On peut ainsi affirmer que, dix ans après la fusion, le nouveau visage de Saguenay a pris forme. Les infrastructures routières, touristiques, aéroportuaires et maritimes de la ville ont été modernisées, ou sont en voie de l'être. La ville s'est dotée de leviers économiques intéressants, comme l'exploitation hydraulique des centrales Pont-Arnaud et Chute-Garneau. Faudra-t-il un jour placer l'eau potable parmi ces leviers? La question risque de faire surface plus tôt que tard... Et de susciter des débats enflammés et intéressants!
Étude
Tout ça parce que Jean Tremblay a eu l'idée originale et pertinente d'investir environ un million $ dans la confection d'une vaste étude destinée à identifier les sources d'eau présentes sur le territoire de Saguenay, dans un contexte où l'or bleu est appelé à devenir aussi rare et aussi précieux que le pétrole.

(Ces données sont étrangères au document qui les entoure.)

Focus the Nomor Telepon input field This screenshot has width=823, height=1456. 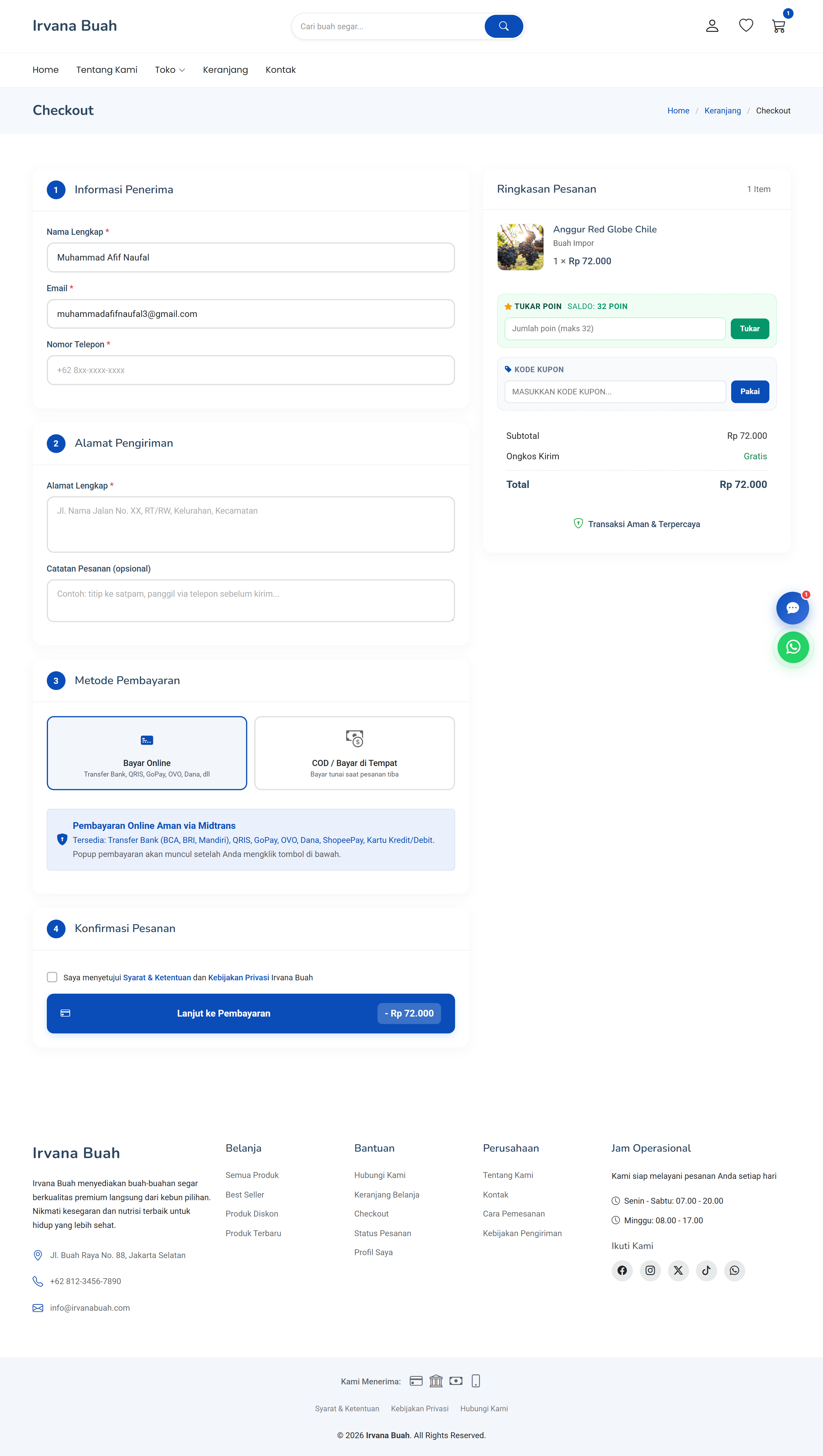(x=250, y=370)
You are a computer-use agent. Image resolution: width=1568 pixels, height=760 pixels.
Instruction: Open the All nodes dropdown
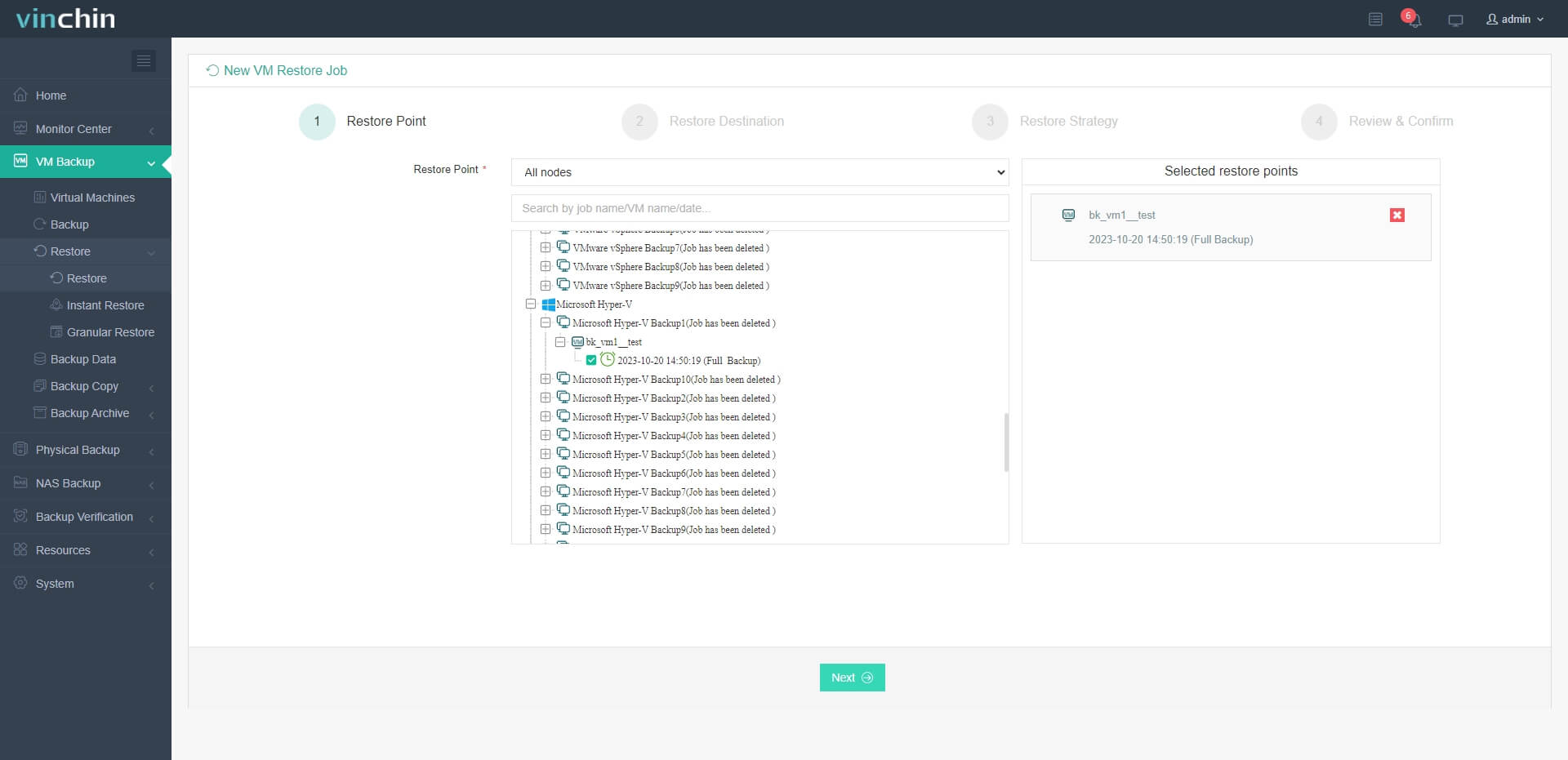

Grâce à cette initiative, les autorités de Saguenay affirment donc avoir découvert, dans le secteur de Laterrière, une nappe phréatique renfermant une quantité et une qualité d'eau apparemment exceptionnelles. Sans attendre, la ville a déjà amorcé les démarches nécessaires afin d'acquérir les droits sur les propriétés concernées.
L'administration municipale a également commencé à analyser les possibilités d'utiliser cette ressource pour abreuver, éventuellement, les citoyens de Saguenay. Entre les lignes, la possibilité que cette eau soit un jour embouteillée et vendue se profile. Bien sûr, cette éventualité semble aujourd'hui hypothétique, voire bien lointaine. Mais, le débat pourrait bien devenir incontournable... et inconfortable, et ce plus tôt que tard. L'eau potable est essentielle, vitale.
Lorsque Saguenay a émis l'idée d'ajouter du fluor dans l'eau de son réseau, une forêt de boucliers s'est dressée devant le projet. Devant ce vent de contestation, le maire Tremblay a pris la sage décision de reculer. Dans ce contexte, il ne faut pas croire qu'un éventuel projet, piloté par Saguenay, d'embouteillage et d'exportation de l'eau passera comme une lettre à la poste, surtout si la ressource devient aussi rare et aussi précieuse qu'appréhendé au cours des prochaines décennies. D'un autre côté, un tel projet pourrait générer de très précieux revenus.
En définitive, l'initiative de Saguenay est positive car elle permet à la ville de prévoir, dès maintenant, son approvisionnement futur en matière d'eau potable. Un luxe! Elle permet de planifier, de réfléchir, de parer les coups à tête reposée, sans urgence. Et, surtout, elle permet à la ville de s'assurer les droits publics sur la ressource. Pour la suite, on verra!